1. you can anneal the aluminum rod, bend, then re-temper
2. you can bend it and check for cracking.
bending, obviously causes strain hardening, which has a greater susceptibility to crack on the outside radius. i would suggest die penetrant testing after bending and maybe even radiograph a few. ultrasonics would not give accurate results in this case.
your bend radius is soft enough that you probably won't have an issue. if there will be welding on this rod, re
ron,
thanks for the input.
we already have one prototype bent, and it has small but clear stress fractures all the way around. the guy who wants these parts doesn't want to deal with heat treatments. (he's a carpenter, with no understanding of metals) i'll see if i can talk him in to more testing, and trying one in t4. so far, i've had no luck trying to talk him in to using steel.
unfortunately, the full load is cantilevered 5" past the bend, hanging at about 60 degrees from vertical. and the vehicle will be traveling off road, guaranteeing frequent shock loading.
what has me worried is that this is intended to be a commercial product, not a one-off. so i need to do genuine fatigue life calculations, if only to satisfy my own conscience. and that bend puts it beyond my limited knowledge of structural analysis.
aluminum is very susceptible, far more than steel, to fatigue loading and you are apparently very aware of that fact by your post.
that being said, if this rod is supporting expensive equipment, you may want to logically present the failure scenario to the contractor with the cost (timeline included) implications to his project, and compare that to the cost of doing it right.

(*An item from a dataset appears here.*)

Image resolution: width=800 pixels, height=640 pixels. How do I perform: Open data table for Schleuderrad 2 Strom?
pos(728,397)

he might re-think the problem.
mike mccann
mmc engineering
agree with mike. further, it sounds as though you have stresses in the rod that are not accounted. perhaps you could provide a sketch with the directions of the loads and the attachments.
you might have to go to another aluminum alloy, perhaps a 7000 series.

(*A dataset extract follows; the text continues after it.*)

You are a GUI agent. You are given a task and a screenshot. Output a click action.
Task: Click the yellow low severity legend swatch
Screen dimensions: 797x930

if this product has any life safety implications, make sure you point out the repercussion of failure. i do failure analysis for a living. some of those involve personal injury and death. you client does not want to be pulled into a personal injury or death lawsuit as a result of his product...it ain't purty.
well, in the interest of safety, i'll just ignore the non-disclosure paperwork. he wants me to make bicycle seat posts. bent ones, like the 80's bmx bikes had. no reputable company makes them anymore, and he thinks there's a big market. i'm trying to convince him that everyone stopped making them because they're not safe.
at this point in time, simply telling him no would bankrupt me. too much other business depends on keeping him happy. so i'm trying to talk him out of it. but he's uninterested in my gut feelings, and wants hard numbers. frankly, i doubt he'd understand those numbers, so i'm considering making them up. but i'd rather do it right.
post a sketch and let's see where we can go with this.
how about reinforcing it like the attached?
ba
i remember layback seatposts. afair, they were always steel, usually 4130, with a 22.2 or 25.4 mm external diameter (22.2 mm seatposts are pretty rare nowadays). i wouldn't trust an aluminium layback at all.
don't forget the potential damage that the seatpost clamp is going to do to the alu seatpost, right where there is the greatest moment. few bmx bikes have nicely reamed seat tubes and the slot is likely to create some nice scratches.